The ethnography of Northwestern America we must pass over, in order to say a few words upon the philological part of Mr. Hale's great work, merely alluding, by the way, to the hypothesis, that the hordes which at different periods overran the Mexican plateau made their way through this territory; a conjecture countenanced by two facts: first, that such a progress is now going on, particularly in the interior plains; secondly, that the tribes speaking allied languages are dispersed over this territory in a direction from north to south.

The most valuable and elaborate portion of the philological division is the "Comparative Grammar of the Polynesian Dialects." The reasons for bringing the materials for elucidating the structure of the Polynesian dialects into this form are, that

"By this mode the various idioms are brought together in such a way, that the points of resemblance and distinction among them all are perceived at once. The changes, also, which the general

language undergoes, in passing from one group to another, are thus made apparent, and the principles which govern these changes being once discerned will prove, it is believed, of no little importance to the science of philology.
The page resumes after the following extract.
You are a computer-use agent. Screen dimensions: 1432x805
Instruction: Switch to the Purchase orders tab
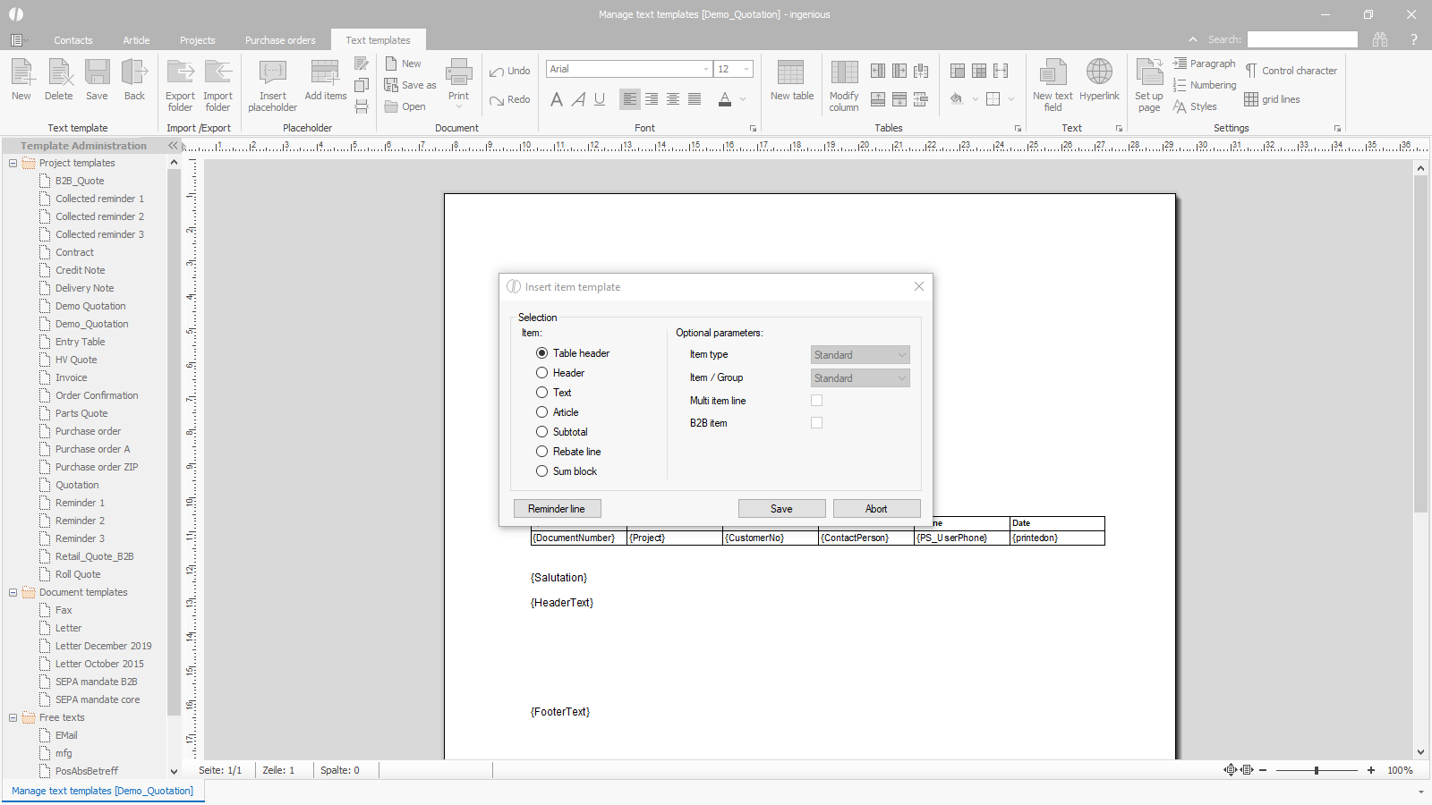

It happens, moreover, in many cases, that what is doubtful and obscure in one dialect is elucidated by a comparison with others, the mere juxtaposition being often sufficient for this purpose. Finally, by this form, as the repetition of the same rules and explanations for dif ferent dialects is avoided, the whole is brought into a much smaller space than would otherwise be possible, with greater convenience of reference, and no loss of clearness."

In drawing up this grammar, Mr. Hale has made use, in addition to the materials collected by himself, of the translations made by the missionaries into seven of the principal dialects, -namely, the Samoan, Tongan, New Zealand, Rarotongan, Mangarevan, Tahitian, and Hawaiian; of manuscript grammars and vocabularies furnished by the missionaries in some of the islands; and of printed works relating to four of the dialects. Several other sources of information are indicated. Of the merits of this grammar, as a philosophical analysis and explanation of the structure of the Polynesian dialects, it would be difficult to speak in exaggerated terms. In the distribution of topics, in the lucid arrangement of the parts, in the clearness of the statement of principles, in the ingenuity of the etymological deductions, the work will bear a favorable comparison with the best philosophical grammars by the scholars of Europe. As a contribution to general philology, it will stand in the foremost rank, unless the foolish economy of the government in limiting the number of copies published should unfortunately operate to exclude its valuable contents from the general fund of philological knowledge, and to defraud Mr. Hale of the reputation which is justly his due.

We had intended to present a brief view of the peculiarities of the Polynesian dialects; but we must content ourselves with selecting two or three. The language of ceremony among the Samoans is remarkable for its formal politeness. They have particular expressions of salutation and compliment, according to the time of day, as morning, noon, and evening; many terms in their common idiom are considered improper to be addressed to persons of rank, and their place is supplied by other words of the same signification, which are never used but on such occasions; they have

different words for the different grades of chiefs. Thus, the salutation to a common man, on entering a house, is ua mai, you have come; to a tula-fale, or householder, it is ua alala mai; to a low chief, ua maliu mai; to a high chief, ua susu mai; to the sovereign, ua afio mai. This principle is carried out to an extraordinary length. To eat and to sleep, for instance, are expressed by different words, according as the acts are performed by a landholder, an inferior chief, or a high chief.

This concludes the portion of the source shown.